Yes, the approach is based on stacked column charts and standard worksheet formulas. As long as your Excel version supports structured references for Tables, you can use the exact formulas shown here. If Tables are not available, you can rewrite the formulas using fixed ranges and row numbers, although you will lose some of the automatic expansion behavior.
What if my first and last bars are not simple opening and closing balances?
You can generalize the total logic to any rows you want to appear as totals. Instead of checking whether the step is 1 or the maximum step, you can test the label for specific keywords or reference a separate flag column where you mark any row as a total. The Total series formula then uses that flag to decide whether to show the amount in the Total column.
How do I handle multiple subtotals in the same waterfall chart?
Introduce a helper column, such as Type, that marks each row as Start, Change, Subtotal, or End. Then derive the Increase, Decrease, and Total formulas based on this Type column. Rows marked as Change use the Increase or Decrease series, and rows marked as Start, Subtotal, or End use the Total series. This gives you a flexible way to insert intermediate totals without changing chart structure.
Can this structure work with dynamic arrays and spilled ranges?
Yes, you can construct the entire bridge as a dynamic spilled range where labels, amounts, and helper columns are generated by formulas like FILTER, SORT, and SCAN. In that case, the chart source data points to the spilled range rather than a Table. The core logic for Base, Increase, Decrease, and Total remains the same; only the referencing style changes.
Is there any advantage to using the built-in Excel waterfall chart instead?

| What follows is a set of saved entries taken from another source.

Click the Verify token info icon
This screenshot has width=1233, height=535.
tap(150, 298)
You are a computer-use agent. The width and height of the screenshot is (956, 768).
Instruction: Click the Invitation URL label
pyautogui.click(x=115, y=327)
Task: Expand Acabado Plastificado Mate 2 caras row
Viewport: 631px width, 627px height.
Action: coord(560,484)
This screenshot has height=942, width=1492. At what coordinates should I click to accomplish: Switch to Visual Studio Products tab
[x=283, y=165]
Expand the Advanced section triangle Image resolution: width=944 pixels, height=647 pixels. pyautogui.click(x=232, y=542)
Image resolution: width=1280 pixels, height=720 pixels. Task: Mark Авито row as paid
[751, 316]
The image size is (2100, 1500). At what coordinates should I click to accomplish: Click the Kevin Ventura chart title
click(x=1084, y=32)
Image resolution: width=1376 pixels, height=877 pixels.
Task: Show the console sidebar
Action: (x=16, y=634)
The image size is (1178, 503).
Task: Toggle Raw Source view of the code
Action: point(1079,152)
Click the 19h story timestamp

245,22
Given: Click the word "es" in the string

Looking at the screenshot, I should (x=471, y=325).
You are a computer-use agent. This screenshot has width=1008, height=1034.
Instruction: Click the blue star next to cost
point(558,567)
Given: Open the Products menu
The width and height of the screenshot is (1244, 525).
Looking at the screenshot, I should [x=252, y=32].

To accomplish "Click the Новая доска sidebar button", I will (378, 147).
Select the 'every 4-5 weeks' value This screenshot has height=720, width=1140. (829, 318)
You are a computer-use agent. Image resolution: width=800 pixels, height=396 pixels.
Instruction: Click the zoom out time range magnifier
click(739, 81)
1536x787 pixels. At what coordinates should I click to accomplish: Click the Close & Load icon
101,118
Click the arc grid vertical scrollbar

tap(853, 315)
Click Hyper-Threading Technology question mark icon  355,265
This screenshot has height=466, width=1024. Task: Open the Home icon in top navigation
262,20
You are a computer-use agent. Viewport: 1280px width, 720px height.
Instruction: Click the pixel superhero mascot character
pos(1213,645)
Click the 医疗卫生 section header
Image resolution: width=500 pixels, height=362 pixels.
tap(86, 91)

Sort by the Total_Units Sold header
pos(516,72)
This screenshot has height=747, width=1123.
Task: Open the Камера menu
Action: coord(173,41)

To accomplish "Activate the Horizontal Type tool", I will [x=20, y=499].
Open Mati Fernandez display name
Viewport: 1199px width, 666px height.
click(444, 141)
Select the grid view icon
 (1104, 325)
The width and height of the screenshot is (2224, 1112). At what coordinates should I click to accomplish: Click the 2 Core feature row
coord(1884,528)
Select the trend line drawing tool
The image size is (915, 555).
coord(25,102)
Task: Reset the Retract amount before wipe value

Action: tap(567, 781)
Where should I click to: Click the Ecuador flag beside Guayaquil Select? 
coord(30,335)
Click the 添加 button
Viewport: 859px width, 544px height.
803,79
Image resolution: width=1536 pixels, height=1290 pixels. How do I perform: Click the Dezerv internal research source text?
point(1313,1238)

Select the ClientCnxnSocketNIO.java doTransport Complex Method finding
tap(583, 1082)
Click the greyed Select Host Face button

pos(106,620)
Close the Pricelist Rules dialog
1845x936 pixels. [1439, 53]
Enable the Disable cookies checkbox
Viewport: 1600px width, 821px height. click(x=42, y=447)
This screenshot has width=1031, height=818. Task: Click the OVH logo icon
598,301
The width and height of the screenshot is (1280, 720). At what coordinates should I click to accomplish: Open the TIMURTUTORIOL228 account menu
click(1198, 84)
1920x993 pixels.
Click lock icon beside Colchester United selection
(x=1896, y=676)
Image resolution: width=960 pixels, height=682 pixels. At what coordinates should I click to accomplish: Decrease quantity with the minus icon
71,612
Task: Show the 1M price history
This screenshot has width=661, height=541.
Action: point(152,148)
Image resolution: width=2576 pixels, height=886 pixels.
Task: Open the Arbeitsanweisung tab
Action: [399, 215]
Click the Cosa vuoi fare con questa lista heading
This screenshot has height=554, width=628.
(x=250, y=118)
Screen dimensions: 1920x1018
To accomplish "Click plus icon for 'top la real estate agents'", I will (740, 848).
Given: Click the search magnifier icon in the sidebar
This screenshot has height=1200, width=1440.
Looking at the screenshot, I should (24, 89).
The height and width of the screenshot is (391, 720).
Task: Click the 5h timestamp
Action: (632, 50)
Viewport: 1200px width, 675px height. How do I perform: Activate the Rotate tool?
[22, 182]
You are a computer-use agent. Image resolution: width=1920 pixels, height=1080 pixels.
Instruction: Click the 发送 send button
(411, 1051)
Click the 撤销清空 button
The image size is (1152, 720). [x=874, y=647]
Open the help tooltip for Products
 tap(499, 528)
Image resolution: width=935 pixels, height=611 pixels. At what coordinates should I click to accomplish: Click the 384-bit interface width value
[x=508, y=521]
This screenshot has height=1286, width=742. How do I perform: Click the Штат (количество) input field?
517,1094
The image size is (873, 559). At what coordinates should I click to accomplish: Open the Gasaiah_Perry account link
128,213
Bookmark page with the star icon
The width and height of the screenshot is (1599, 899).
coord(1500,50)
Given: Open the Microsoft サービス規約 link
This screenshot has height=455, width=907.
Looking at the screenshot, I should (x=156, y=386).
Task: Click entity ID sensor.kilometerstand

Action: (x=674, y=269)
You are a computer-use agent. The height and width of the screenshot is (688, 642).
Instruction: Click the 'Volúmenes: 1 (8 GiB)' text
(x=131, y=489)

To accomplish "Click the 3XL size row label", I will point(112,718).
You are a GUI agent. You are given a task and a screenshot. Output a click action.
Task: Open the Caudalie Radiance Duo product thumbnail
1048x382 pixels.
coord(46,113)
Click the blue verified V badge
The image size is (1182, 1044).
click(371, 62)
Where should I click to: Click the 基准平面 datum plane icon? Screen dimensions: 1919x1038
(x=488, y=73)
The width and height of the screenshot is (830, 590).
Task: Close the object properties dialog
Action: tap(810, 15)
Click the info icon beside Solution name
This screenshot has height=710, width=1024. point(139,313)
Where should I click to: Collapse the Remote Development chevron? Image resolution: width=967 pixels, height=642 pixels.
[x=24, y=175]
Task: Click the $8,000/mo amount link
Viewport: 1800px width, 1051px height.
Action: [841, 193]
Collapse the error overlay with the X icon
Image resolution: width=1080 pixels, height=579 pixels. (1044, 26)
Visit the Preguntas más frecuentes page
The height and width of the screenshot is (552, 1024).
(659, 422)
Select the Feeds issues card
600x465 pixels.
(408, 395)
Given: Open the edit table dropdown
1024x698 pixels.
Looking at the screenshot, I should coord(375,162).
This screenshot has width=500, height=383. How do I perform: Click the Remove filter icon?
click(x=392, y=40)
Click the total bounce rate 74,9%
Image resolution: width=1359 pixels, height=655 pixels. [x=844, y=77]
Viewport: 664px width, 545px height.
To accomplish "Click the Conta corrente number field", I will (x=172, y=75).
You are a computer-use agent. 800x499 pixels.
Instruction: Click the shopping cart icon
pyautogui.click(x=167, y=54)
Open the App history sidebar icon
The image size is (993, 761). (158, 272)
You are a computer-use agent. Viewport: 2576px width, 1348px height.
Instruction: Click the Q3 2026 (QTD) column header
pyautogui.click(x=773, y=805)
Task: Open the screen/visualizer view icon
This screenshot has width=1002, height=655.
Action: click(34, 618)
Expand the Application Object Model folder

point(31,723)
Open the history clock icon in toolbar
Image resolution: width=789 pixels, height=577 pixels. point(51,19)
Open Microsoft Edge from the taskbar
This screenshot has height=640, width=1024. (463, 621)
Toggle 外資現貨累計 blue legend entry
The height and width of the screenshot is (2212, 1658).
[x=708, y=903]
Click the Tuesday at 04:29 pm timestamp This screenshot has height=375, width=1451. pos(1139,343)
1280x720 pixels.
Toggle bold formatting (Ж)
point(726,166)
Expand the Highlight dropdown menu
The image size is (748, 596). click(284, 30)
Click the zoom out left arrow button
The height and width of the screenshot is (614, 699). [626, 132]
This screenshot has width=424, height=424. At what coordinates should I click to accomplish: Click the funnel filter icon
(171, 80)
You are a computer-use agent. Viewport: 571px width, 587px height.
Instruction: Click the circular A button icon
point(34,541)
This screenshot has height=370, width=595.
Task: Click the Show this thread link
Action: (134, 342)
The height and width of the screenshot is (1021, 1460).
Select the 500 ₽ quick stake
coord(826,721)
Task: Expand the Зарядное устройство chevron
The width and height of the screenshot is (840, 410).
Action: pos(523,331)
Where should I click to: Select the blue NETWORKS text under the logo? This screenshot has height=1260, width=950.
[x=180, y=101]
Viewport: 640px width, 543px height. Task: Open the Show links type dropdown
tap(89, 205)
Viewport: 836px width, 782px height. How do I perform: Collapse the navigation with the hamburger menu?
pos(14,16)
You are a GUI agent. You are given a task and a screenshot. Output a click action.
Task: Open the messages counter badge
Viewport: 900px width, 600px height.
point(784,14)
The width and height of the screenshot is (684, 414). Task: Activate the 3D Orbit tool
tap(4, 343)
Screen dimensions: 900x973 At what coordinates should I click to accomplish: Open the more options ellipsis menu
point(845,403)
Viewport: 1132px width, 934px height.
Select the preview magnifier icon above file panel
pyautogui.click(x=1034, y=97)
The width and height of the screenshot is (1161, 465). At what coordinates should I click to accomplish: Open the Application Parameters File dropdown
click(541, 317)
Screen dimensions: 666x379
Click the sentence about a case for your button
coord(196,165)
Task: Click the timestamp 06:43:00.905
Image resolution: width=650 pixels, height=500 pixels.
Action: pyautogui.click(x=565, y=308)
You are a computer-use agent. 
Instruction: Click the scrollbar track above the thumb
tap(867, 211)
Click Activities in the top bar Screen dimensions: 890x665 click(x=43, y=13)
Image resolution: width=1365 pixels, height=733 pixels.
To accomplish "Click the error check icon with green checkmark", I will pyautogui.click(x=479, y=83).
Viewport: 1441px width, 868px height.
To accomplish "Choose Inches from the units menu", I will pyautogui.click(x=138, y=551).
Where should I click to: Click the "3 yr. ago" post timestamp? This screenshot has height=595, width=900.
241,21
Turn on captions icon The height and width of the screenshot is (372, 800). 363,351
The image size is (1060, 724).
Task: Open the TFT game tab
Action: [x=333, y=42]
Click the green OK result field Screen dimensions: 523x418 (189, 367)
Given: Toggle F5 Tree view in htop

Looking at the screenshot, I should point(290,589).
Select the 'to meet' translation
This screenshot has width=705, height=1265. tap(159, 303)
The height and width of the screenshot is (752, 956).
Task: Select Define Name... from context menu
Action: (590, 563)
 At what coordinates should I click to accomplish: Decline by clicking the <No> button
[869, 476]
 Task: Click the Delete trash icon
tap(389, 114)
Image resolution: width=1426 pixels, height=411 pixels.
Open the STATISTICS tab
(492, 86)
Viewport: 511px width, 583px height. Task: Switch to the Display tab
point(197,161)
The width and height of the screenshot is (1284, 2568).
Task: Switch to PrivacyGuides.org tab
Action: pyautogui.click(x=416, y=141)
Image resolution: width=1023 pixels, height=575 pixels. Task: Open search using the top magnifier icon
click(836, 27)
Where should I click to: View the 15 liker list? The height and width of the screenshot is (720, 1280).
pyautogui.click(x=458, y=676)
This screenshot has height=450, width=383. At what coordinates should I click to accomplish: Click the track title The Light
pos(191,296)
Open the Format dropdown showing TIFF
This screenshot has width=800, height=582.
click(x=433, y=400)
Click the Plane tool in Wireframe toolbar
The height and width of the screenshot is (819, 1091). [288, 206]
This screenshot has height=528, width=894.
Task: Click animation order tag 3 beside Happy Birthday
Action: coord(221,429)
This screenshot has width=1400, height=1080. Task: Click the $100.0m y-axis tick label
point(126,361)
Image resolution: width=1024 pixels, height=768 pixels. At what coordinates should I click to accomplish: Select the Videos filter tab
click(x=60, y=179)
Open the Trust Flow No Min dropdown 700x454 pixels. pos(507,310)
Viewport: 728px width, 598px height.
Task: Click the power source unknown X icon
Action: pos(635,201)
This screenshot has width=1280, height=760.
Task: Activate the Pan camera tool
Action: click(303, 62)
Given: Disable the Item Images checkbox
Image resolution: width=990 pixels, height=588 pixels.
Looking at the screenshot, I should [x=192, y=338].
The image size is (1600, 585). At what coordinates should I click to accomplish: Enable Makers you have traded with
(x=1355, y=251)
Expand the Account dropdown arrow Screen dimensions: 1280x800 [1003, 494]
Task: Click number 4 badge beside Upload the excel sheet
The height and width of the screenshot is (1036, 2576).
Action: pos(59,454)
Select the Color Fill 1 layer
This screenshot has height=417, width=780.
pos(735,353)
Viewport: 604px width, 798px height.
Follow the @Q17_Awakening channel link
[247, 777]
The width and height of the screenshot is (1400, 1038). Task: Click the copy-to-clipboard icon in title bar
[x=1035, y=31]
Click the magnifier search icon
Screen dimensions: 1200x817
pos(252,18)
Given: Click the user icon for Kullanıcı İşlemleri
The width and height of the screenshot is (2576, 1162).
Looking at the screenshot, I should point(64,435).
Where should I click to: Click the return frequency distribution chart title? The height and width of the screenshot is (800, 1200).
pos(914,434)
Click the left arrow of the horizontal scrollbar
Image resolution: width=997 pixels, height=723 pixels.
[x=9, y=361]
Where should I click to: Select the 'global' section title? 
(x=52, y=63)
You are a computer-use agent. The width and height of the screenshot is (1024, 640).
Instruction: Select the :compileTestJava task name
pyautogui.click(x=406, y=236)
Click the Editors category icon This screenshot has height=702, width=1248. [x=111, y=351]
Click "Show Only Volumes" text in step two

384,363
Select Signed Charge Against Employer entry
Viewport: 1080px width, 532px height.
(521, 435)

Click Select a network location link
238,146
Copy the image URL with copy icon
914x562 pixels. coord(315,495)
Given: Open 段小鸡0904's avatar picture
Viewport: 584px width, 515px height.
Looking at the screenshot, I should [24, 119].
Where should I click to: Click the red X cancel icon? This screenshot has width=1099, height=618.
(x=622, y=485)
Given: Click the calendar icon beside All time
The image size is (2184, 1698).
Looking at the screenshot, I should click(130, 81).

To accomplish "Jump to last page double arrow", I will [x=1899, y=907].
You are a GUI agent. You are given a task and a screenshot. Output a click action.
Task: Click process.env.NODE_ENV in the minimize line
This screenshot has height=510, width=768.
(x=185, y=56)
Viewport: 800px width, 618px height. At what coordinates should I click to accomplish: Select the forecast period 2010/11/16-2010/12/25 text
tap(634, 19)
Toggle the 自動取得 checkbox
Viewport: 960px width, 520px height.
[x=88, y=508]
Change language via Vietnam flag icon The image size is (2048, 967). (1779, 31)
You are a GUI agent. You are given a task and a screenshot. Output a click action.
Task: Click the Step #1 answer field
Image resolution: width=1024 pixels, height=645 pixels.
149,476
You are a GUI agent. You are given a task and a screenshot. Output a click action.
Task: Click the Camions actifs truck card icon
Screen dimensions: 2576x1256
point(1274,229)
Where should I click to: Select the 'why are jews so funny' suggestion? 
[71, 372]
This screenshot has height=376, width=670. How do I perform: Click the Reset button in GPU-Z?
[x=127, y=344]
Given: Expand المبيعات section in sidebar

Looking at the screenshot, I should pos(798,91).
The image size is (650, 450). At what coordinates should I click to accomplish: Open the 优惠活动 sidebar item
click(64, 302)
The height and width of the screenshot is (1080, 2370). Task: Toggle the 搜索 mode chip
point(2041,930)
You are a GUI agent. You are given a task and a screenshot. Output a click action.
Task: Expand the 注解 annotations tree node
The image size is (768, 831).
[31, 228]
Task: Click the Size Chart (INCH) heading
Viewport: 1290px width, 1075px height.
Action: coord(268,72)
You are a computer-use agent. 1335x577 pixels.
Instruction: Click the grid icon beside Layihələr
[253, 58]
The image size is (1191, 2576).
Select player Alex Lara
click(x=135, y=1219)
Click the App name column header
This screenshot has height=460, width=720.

The built-in waterfall chart offers quick creation and some automatic subtotal handling, which can be suitable for simple use cases. However, when you need rigorous control, traceable formulas, and compatibility with complex reporting models, a formula-based stacked column waterfall often provides better transparency and flexibility. Many advanced workbooks combine both approaches depending on the audience.